A parte la cifra «caricata», il meccanismo e il principio sono gli stessi. Si dà una mancia «ai poveri» per comprarseli. Con un errore in più. Si decide per decreto quali beni sono «necessari» e quali no. E cosi nella social card dei sovranisti rientrano 23 voci acquistabili: carni, pasta, riso, frutta, formaggi, miele (ma non marmellata), zucchero ma non sale, aceto di vino (ma non balsamico). È la concezione paternalista dello Stato che decide per te ciò che ti è necessario e ciò che no. Una funziona guida che per un certo verso era presente anche nella 18app, ma in quel caso con una funzione educativa riservata solo ai diciottenni, un regalo che lo Stato fa come «benvenuto» in società, con un bene che diversamente molti ragazzi non potrebbero permettersi, e come «livella» sociale che non distingue un diciottenne povero da uno ricco perché da quel momento è autonomo.
Qui invece si inasprisce una guerra tra poveri, escludendo – ancora una volta – i single. Colpevolizzati per questa condizione in un Paese in cui il 50% dei cittadini vive da solo.

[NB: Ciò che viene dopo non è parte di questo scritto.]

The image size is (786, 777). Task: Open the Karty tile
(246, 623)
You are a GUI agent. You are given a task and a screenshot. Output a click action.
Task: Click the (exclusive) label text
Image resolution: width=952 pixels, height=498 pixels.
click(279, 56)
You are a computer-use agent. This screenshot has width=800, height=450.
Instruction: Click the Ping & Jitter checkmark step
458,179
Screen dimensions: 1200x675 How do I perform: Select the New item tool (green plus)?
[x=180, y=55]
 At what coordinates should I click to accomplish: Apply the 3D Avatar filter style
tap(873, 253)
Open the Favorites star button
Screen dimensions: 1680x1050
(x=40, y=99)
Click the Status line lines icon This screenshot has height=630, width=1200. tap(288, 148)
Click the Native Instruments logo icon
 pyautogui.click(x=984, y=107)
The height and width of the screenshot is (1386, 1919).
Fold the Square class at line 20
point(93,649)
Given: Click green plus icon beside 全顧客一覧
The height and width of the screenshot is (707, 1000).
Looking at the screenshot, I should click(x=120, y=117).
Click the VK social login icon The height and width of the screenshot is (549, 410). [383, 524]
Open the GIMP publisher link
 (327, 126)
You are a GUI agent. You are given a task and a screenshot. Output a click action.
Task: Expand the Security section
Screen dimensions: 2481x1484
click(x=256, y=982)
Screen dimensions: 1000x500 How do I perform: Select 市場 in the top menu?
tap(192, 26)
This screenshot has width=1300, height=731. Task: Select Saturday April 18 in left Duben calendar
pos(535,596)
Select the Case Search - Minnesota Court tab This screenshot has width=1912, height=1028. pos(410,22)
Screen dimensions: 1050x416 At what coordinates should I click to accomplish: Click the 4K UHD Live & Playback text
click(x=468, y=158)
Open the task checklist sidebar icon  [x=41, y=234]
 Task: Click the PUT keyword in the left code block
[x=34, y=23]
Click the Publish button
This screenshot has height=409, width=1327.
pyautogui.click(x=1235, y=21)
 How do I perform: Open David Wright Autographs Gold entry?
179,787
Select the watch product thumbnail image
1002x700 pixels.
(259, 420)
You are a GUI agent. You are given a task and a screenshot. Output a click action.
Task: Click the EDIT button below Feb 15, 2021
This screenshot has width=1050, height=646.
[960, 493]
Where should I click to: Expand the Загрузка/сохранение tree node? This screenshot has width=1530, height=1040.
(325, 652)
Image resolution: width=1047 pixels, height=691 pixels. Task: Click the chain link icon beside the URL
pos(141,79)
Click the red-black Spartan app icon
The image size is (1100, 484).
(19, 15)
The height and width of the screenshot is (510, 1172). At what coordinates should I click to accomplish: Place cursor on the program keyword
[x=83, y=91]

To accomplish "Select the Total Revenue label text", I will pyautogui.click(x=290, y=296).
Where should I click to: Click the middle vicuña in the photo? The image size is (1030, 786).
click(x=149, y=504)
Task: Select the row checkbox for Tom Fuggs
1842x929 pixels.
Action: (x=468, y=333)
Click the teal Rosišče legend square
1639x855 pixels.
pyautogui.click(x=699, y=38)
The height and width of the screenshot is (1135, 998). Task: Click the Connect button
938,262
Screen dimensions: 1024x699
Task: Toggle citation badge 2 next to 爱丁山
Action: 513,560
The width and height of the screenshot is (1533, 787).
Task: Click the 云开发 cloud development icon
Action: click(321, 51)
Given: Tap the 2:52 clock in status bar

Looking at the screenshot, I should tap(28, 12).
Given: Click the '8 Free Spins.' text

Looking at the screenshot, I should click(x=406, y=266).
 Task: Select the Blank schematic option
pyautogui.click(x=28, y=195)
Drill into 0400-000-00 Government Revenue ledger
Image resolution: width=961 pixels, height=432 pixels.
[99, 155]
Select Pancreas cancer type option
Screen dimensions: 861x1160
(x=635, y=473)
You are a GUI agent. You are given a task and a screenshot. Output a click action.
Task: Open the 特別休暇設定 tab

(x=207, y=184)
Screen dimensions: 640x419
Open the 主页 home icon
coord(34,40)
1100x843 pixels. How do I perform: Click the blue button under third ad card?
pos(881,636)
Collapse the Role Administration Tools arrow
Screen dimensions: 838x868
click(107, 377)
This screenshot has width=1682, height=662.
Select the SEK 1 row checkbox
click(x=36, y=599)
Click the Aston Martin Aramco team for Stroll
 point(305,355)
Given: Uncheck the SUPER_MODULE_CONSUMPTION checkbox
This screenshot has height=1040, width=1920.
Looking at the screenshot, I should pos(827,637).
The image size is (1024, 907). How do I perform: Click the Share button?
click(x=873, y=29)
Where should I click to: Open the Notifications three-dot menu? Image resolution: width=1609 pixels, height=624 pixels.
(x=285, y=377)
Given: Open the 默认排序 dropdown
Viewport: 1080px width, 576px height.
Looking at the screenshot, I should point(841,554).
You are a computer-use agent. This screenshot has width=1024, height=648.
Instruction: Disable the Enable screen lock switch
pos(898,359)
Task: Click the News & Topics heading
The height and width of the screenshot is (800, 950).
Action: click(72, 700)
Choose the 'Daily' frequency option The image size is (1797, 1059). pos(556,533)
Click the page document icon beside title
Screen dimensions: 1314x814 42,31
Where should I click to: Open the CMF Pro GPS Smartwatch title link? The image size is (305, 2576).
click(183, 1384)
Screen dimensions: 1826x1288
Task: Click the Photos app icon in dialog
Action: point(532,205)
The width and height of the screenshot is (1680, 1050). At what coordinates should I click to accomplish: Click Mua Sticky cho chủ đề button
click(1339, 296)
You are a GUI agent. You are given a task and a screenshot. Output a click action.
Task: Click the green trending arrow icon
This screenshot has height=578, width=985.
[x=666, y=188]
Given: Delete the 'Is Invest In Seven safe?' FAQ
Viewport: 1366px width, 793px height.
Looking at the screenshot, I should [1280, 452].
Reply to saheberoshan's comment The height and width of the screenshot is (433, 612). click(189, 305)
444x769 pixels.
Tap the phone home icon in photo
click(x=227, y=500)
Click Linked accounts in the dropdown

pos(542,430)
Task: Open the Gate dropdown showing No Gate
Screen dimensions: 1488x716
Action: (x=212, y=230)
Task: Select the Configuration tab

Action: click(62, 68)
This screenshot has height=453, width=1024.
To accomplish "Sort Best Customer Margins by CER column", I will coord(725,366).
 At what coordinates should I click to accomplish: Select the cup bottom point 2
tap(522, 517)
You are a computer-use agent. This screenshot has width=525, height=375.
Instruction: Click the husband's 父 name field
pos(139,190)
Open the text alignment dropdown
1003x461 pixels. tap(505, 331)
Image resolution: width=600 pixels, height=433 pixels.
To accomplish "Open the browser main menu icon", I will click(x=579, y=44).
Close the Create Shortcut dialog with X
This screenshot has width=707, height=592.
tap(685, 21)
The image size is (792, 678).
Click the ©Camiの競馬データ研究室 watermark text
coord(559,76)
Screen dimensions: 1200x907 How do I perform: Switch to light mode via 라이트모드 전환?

Il governo non cela neppure il tentativo, con questa misura, di indirizzare gli acquisti incentivando determinati prodotti, come è con per tutti i bonus. Lo ha detto chiaramente il ministro Lollobrigida: «Questo strumento è indirizzato a promuovere acquisti che possono sostenere filiere corte, legate a produzioni territoriali italiane, che sono per definizione produzioni di qualità».
Ci consentiranno di comprare «gratuitamente» latte italiano ma non tedesco? Spezzeremo le reni al Canada a botte di social card? E infatti le associazioni di categoria protezioniste hanno subito ringraziato il ministro per il «buono spesa». Se non la povertà, almeno abbiamo sconfitto i grilli. Ma che a criticarla sia chi sostiene il reddito di cittadinanza è surreale. La storia del «non ti regalo un pesce, ma ti insegno a pescarlo» la conosciamo tutti.
Ma sulle famose politiche attive del lavoro, promesse dal governo in carica per liberarci dagli inutili navigator, aiutando definitivamente gli inoccupati a uscire dalla povertà e dall’isolamento sociale, ancora nessuna traccia. Nonostante sia un importante capitolo del Pnrr. E mentre si chiede un salario minimo, nessuno si impegna per aumentare la produttività.
E ancor peggio è la pezza di Lollobrigida per difendersi dalla critica che sono solo 380 euro a famiglia: «Non è una tantum, possiamo ricaricarla quando vogliamo». Immaginiamo nuovi pacchi regalo: il panettone a Natale, la colomba a Pasqua e le chiacchiere a Carnevale. Sperando che nel frattempo i pasticceri, partite iva tartassate, non abbiano abbassato la saracinesca perché a Ferragosto non riescono a pagare le tasse.